Nous sommes dans un piège tendu. Une certitude assénée que, sans être présents, ou « diffusés » par les réseaux sociaux, nous n’existons plus. Je me souviens de cet artiste, au siècle dernier, qui ne passait plus à la télévision après une période de gloire. Un homme de son public, croisé par hasard, et malgré la poursuite, en maints endroits, de son art, lui avait lancé : » Vous aviez disparu ! ». Plus il y a de diffuseurs, de diffusés, quelque soit la valeur de ce qui est produit, plus ce risque individuel d’être invisibilisé est grand. L’IA centuple ce risque, transformant Internet en un océan pollué. Un terme a été inventé pour qualifier ce phénomène : la « merdification ».
Cette situation pousse chaque artiste à la consommation. A l’investissement de temps et d’argent dans la fabrication du reflet plutôt que dans la mise au point de son image, l’œuvre. Il renforce le désespoir de chacun, se gargarisant de followers passifs, et, pour la très grande part, totalement inactifs. (Ainsi, ce « compte à succès » à 90K followers, vanté l’autre jour par son éditeur, qui ne recueille, après des milliers de publications, au mieux, que 200 « likes » par post.) Tout ce travail. Toute cette perte de temps. Tout ce temps de vie inutile.
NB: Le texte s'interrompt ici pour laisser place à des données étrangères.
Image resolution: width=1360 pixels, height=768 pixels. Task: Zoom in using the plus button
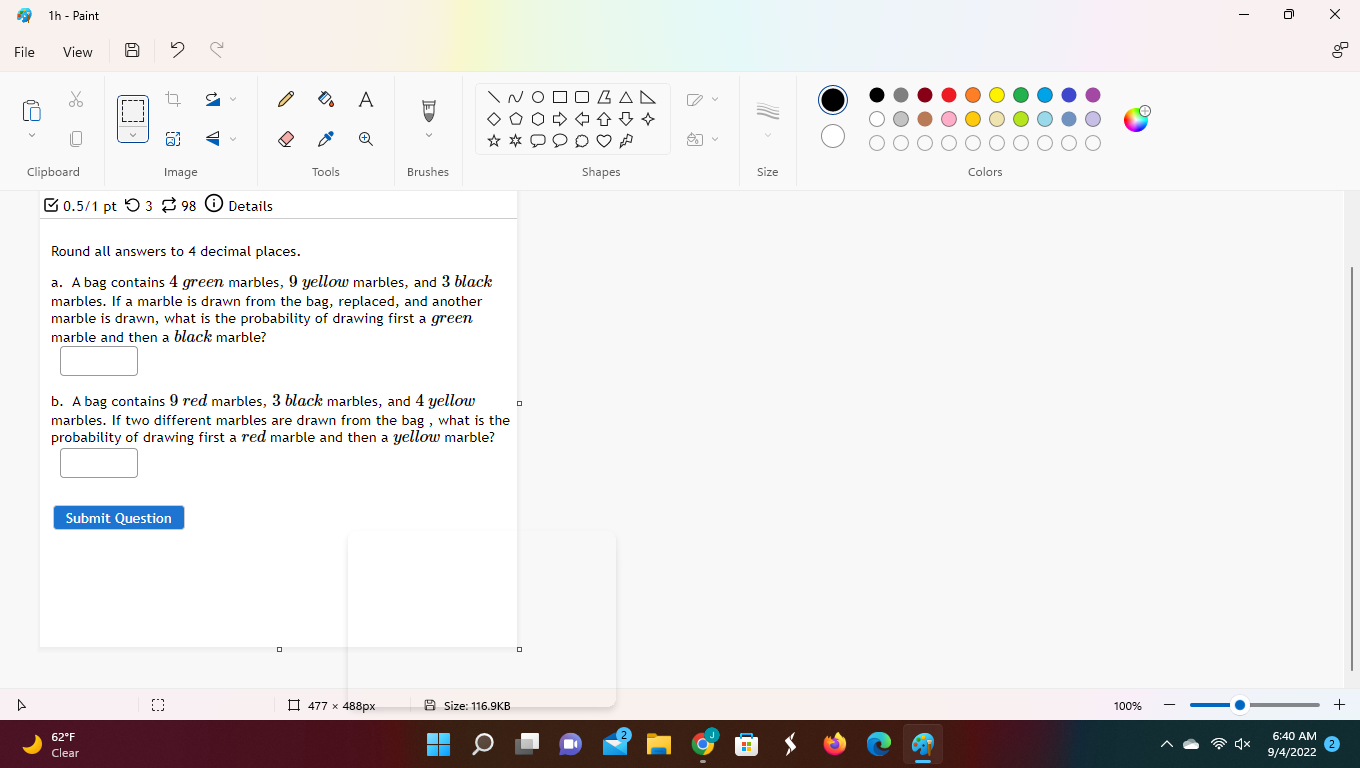(1338, 705)
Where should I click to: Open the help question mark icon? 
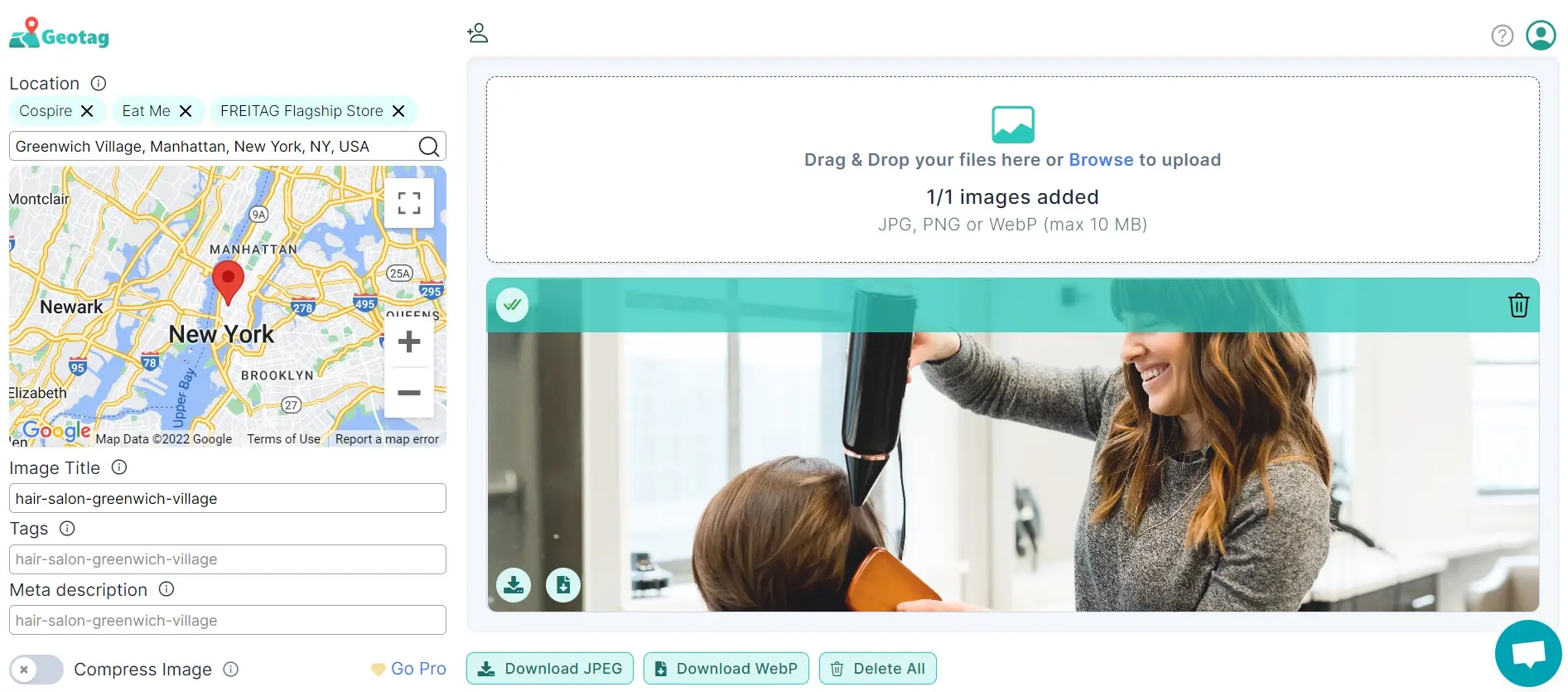pos(1502,36)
Absolument vertigineux.
Il faut, absolument, aujourd’hui, alors que ces réseaux sont tenus par les ennemis de la démocratie et de la liberté de chacun d’entre nous, s’en contrefoutre. Il faut continuer, coûte que coûte, à écrire, à jouer, à peindre, à grandir et à se forger dans son art jour après jours. Avec nos moyens. Hors de leurs griffes. Hors ligne.